───── EXTRACT PROVIDED ─────
# Question about Tampa/ Bradenton areas



## Two Hooks (Nov 18, 2014)

First week or so in April I will be picking up my new Beavertail Vengeance in Bradenton. I am interested in staying somewhere around that area with easy water access for a few days. I hope to break in the motor and do a little fishing. I have lots of experience with flats boats and fishing just no experience in this area. Any help with places to look at worth staying or fishing would be great.
Thanks


----------



## 4991 (Jun 21, 2012)

Anna Maria


----------



## Shadowcast (Feb 26, 2008)

@Two Hooks
You are coming down at the right time. That area is great. So here is what you do. There is a Best Western (I believe) at the SR 64 exit off I-75. It's a little inland from the water but not far. From there you can trailer west to the Palma Sola boat ramp on SR64 before you cross over to Anna Maria Island. Palma Sola Bay is a great place to work the flats for snook, reds, and trout. From there you can hit the ICW and run south of the Cortez Bridge and work the areas on the eastern shore from Kitchen Key south to Tidy Island to Long Bar....excellent fishing.

Or if you want to stay closer to the water....the Silver Surf Resort on Anna Maria Island is an awesome place that has parking that can accommodate boats and you are within 3 miles of the Coquina Beach ramp which puts you in at Longboat Pass. From there you are already south of the Cortez Bridge and can easily access the Tidy Island and Long Bar areas. I've been fishing that area for over 20 years and love every inch of it.


----------



## GullsGoneWild (Dec 16, 2014)

man this thread brought back a lot of memories. My BIL and I picked up his BT mico in early 2016. We stayed at the silver surf resort and got a decent rate since we are there in the off season. We launched at the Palma Sola ramp ( stay in the lanes) and made our way to Prices Key and the Neal Preserve.
───── MATERIAL PROVIDED ─────
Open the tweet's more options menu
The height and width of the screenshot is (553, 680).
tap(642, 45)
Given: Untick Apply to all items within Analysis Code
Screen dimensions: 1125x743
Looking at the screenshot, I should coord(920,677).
─────
*EXERCISES TO COMPLETE*.
- A) In the Tampa and Bradenton fishing thread, which boat ramp is within 3 miles of the Silver Surf Resort?
- B) Pick up the Tampa and Bradenton fishing thread after its last sentence and continue it.

*ANSWERS FOR THE EXERCISE*.
- A) The Coquina Beach ramp, which puts you in at Longboat Pass.

- B)
----------



## afernandez (Aug 28, 2013)

Those are my home waters. I grew up right off of palma sola bay and agree that there is great fishing to be had certain times of year in there. I recommend you stay on Anna Maria Island at the Bali Hai Beach Resort. https://www.balihaibeachresort.com/

They have a plenty of parking on both sides of the building, but call ahead and make sure you they will have a space for your skiff. I have stayed there before with my skiff and did not have a problem. From there you are very close to the 63rd street ramp. https://public.myfwc.com/LE/boatramp/public/Ramp.aspx?FacilityID=MA00480SR

The channel from this launch will put you right onto the Key Royale flat which will be holding pilchards that time of year if that's your thing. Otherwise, you have easy access to the beach and other flats from there. Make sure to check out the rod n reel pier for cheap drafts and killer fish gumbo and Duffy's or Skinny's for cheap drafts and cheeseburgers.


----------



## Shadowcast (Feb 26, 2008)

afernandez said:


> Make sure to check out the rod n reel pier for cheap drafts and killer fish gumbo and Duffy's or Skinny's for cheap drafts and cheeseburgers.


Duffy's and Skinny's are a must for lunch or dinner. Paradise Bagels in the morning for breakfast!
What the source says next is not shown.